The leading US minimalists Terry Riley, Steve Reich and Philip Glass all successfully moved from the rigours of the experimental fringes and re-emerged within the mainstream. And the European composer most famously connected with minimalism, Louis Andriessen, has what you might call a prehistory in the world of serialism. Similarly, Estonia's Arvo Pärt wrote a number of now largely neglected pieces in serial style before he developed the technique he describes as "tintinnabuli", on which his current success is based.
The longer I thought about it, and the more I asked people for suggestions, the less likely it seemed that I would be able to come up with the name of someone alive today with Bruch's faithfulness to the style of his youth. Factor in the number of his enduring successes – Scottish Fantasy and Kol Nidrei as well as the First Violin Concerto – and the problem becomes greater.
Sometimes, of course, the elephant in the room is the one thing you don’t see. So if you have spotted what I have failed to see, or if you’d just like to suggest someone as a possible Max Bruch of today, let me know at the email address below.
Double Concerto double
If you're a fan of Max Bruch, you will have been delighted to see that the Double Concerto for Viola and Clarinet was receiving its second Dublin performance in a year. The Irish Chamber Orchestra performed it at the National Concert Hall last April with Tabea Zimmermann and Jörg Widmann. Back then, Zimmermann and Widmann delivered the music with energetic glee. Last week, Rysanov and Finucane were altogether more genteel, careful and considered in comparison with the unbuttoned manner of the soloists with the ICO.
Rysanov also played Bartók's late Viola Concerto with affecting directness and unflinching command.

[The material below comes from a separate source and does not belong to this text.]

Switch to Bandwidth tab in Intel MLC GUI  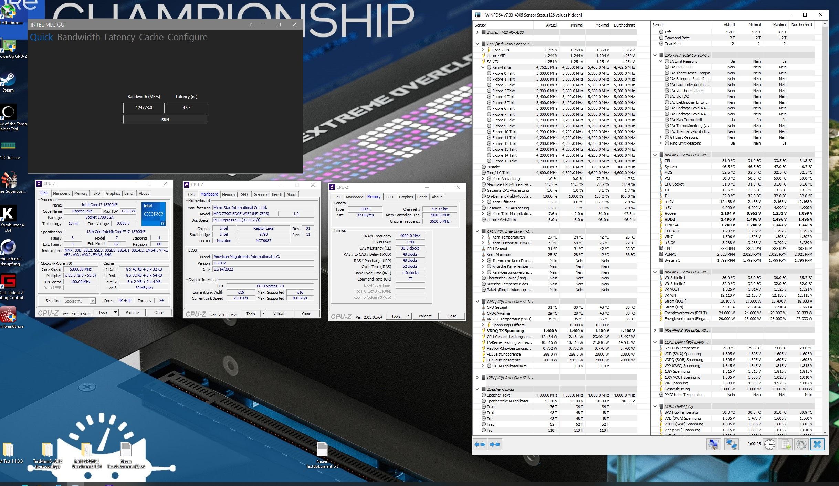78,37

And conductor Alan Buribayev topped and tailed the programme with two early tone poems by Richard Strauss. The irrepressible Till Eulenspiegel sounded a little too scattergun on this occasion, but Buribayev was altogether finer in the more elevated Tod und Verklärung (Death and Transfiguration), music that surely would have given Bruch the shudders.
Free Horizons
The RTÉ National Symphony Orchestra's annual Horizons series of free lunchtime concerts, conducted by Gavin Maloney and focusing on programmes chosen by Irish composers, opened on January 13th. Gráinne Mulvey adopted what she described as a multigenerational approach, including a piece by one of her pupils (David Bremner's Gap Static), another by one of her teachers (Nicola LeFanu's Threnody), and two by herself (Diffractions and the Cello Concerto Excursions and Ascents). All were written in 2014, and all were being heard for the first time.
Mulvey’s two pieces are among a number of works she has written that relate to the work of the 19th-century physicist John Tyndall, with whom she shares the birthplace of Leighlinbridge, Co Carlow.
The most substantial of last week's works, the Cello Concerto, was the least satisfactory. Mulvey is a composer who lives in the world of advanced performing techniques and exploratory sound effects, but these concerns didn't make for effective writing for her soloist, the leader of the orchestra's cello section, Martin Johnson.
Her familiar big-boned style was better represented in the shorter Diffractions. Bremner's Gap Static had a wry, étude-like quality. And LeFanu's Threnody, inspired by the character Astynax from Brendan Kennelly's adaptation of Euripides's The Trojan Women, was quietly gripping.